“Green Glacier” Encroaches on Prairies

This isn’t a USFS planning topic, but interesting nonetheless. According to an NPR story yesterday and on other dates, a “blanket of shrublands and dense juniper [eastern red cedar] woods gobbling up grassland leads to wildfires with towering flames that dwarf those generated in prairie fires.” In part, this is due to eliminating Indigenous fire-based land management.

Trees And Shrubs Are Burying Prairies Of The Great Plains

4 thoughts on ““Green Glacier” Encroaches on Prairies”

  1. God hates Texas; that much is certain.

    Republicans on the High Plains are facing the effects of their climate denial as wildfires clear the eastern red cedar, dead fuels and grasses they’ve failed to manage. And they’re not small fires either as the Smokehouse Creek Fire Complex spread to over 1.2 million acres of the Republican Texas panhandle where sixty counties face disaster declarations.

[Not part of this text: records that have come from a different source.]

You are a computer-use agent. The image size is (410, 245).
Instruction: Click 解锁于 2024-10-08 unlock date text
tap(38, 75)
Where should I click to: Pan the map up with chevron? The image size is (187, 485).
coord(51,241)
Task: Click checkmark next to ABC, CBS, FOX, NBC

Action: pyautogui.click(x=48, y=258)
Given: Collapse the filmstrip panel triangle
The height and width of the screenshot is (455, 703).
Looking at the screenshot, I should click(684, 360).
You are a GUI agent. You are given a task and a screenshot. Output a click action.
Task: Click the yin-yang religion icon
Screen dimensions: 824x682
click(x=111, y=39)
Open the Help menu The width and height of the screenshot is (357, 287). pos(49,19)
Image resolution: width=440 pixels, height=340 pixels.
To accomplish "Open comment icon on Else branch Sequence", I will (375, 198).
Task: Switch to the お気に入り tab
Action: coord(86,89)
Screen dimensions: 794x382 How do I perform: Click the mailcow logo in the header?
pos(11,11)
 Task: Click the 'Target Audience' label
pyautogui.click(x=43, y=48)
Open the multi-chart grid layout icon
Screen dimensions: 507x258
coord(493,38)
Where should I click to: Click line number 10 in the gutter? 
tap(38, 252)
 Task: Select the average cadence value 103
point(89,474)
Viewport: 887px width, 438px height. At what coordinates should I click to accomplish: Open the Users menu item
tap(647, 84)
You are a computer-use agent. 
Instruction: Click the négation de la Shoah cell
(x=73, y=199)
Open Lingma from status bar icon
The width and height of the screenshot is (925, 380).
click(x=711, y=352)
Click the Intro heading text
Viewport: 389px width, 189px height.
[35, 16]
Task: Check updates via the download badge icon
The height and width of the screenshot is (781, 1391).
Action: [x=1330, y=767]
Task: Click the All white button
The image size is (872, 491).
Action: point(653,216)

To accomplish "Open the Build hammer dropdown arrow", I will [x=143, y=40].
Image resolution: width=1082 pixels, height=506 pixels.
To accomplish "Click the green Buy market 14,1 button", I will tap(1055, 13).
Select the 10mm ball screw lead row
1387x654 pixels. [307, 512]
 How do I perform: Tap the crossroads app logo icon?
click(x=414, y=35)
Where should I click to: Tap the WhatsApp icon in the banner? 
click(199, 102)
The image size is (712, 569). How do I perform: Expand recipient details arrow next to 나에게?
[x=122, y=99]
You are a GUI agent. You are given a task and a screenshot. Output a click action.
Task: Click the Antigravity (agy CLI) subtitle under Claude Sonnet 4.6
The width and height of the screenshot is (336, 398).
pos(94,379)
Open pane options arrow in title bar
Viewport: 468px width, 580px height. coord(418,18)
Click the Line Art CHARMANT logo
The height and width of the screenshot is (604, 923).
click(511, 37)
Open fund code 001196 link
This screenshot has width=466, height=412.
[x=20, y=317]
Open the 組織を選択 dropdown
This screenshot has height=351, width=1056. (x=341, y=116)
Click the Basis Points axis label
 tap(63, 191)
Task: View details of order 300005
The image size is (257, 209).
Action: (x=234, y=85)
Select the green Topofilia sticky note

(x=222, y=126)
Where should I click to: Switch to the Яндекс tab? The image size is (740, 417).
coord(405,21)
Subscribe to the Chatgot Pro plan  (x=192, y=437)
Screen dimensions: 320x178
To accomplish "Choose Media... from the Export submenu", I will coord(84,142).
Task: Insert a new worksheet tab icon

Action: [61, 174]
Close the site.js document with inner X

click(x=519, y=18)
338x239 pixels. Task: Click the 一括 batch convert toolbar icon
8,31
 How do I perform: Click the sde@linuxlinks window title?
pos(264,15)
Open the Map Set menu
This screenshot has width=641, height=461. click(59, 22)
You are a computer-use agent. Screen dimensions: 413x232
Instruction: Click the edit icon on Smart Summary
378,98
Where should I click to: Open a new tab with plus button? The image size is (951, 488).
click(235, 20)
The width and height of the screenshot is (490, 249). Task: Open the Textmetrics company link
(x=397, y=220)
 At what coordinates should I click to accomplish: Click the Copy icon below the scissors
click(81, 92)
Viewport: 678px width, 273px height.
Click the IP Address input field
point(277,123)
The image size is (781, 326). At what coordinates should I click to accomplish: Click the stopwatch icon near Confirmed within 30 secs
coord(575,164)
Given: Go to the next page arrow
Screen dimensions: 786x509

  2. Thanks for posting this, Steve!

    “It’s more than a key contributor,” Nippert said of the role that increased CO2 plays in woody encroachment. “It’s probably the main reason.”

    How could you possibly know that? What data could you acquire and experiment to set up to prove or disprove that hypothesis?

  3. First of all I have grown to not put too much stock in articles from National Public Radio, as their reporting is frequently shallow and often one sided.

    Secondly – and the story never discussed this – is my understanding that much of the Midwest was originally tree covered, and that settlers cleared much of the forests. So is it so unusual for trees to be making a comeback? And note that the story points out that they are almost all native species, not introduced.

    And then there’s the whole ranching side of the story – of course people who raise beef cows want more grass, and there’s a long history of USFS, BLM, and NRCS declaring war on native ecosystems to further the beef industry. The Montana papers recently had a story about this “encroachment”, and it showed a ranch couple holding a photo from the 1950s that showed their land had fewer trees, and they contended that the photo showed a “normal” landscape. Compared to what? What is normal?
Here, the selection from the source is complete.